Active immunotherapy trials for MCC include the following agents: anti–PD-L1, adoptive T cells, interleukin (IL)-12 plasmid in vivo electroporation DNA vaccine, glucopyranosyl lipid adjuvant-stable emulsion, F16-IL2 antibody-cytokine fusion with paclitaxel, and adjuvant ipilimumab for excised MCC.
1. Robert C. Anti-PD-1 antibodies ± ipilimumab in melanoma. Presented at: Third Annual World Cutaneous Malignancies Congress; October 30-31, 2014; San Francisco, CA.
2. Weber JS, Minor DR, D’Angelo S, et al. A phase 3 randomized, open-label study of nivolumab (anti-PD-1; BMS-936558; ONO-4538) versus investigator’s choice chemotherapy (ICC) in patients with advanced melanoma after prior anti-CTLA-4 therapy. Presented at: 2014 Congress of the European Society for Medical Oncology; September 26-30, 2014; Madrid, Spain. Abstract LBA3_PR.

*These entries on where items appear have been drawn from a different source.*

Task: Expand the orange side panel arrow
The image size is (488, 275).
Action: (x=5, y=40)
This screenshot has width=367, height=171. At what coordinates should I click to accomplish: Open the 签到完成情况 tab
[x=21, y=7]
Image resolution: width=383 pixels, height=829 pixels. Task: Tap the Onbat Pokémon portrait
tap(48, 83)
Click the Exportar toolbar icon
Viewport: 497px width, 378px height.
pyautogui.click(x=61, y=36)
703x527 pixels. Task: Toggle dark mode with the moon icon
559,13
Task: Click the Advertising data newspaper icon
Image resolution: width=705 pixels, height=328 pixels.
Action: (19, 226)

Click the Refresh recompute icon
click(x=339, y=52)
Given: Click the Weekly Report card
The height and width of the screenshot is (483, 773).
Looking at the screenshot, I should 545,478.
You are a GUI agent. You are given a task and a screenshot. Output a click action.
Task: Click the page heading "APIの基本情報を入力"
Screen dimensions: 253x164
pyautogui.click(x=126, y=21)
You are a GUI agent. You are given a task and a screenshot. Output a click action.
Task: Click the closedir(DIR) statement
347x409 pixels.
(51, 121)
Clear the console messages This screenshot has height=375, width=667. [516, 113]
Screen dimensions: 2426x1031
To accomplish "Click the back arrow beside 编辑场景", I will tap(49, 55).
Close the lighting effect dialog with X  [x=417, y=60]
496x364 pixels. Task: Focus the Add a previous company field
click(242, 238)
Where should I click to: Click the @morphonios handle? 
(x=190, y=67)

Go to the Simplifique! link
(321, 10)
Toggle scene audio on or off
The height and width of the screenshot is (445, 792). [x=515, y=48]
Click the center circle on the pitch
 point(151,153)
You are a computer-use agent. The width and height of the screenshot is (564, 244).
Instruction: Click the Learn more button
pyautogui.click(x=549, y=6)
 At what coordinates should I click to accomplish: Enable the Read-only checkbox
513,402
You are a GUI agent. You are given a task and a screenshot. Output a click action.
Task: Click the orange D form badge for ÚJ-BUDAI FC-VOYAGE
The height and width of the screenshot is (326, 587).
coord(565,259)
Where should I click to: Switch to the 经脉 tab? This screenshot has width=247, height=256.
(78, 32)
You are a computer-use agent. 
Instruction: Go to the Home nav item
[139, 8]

3. Kluger H, Sznol M, Callahan M, et al. Survival, response duration, and activity by BRAF mutation (MT) status in a phase 1 trial of nivolumab (anti-PD-1, BMS-936558, ONO-4538) and ipilimumab (IPI) concurrent therapy in advanced melanoma (MEL). Presented at: 2014 Congress of the European Society for Medical Oncology; September 26-30, 2014; Madrid, Spain. Abstract 1085O.
4. Tang J. Real-world management of BCC: the RegiSONIC study. Presented at: Third Annual World Cutaneous Malignancies Congress; October 30-31, 2014; San Francisco, CA.
5. Tang JY, Mackay-Wiggan JM, Aszterbaum M, et al. Inhibiting the hedgehog pathway in patients with the basal-cell nevus syndrome. N Engl J Med. 2012;366:2180-2188.
6. Brownell I. Rationale and status of immune targeted therapies for MCC. Presented at: Third Annual World Cutaneous Malignancies Congress; October 30-31, 2014; San Francisco, CA.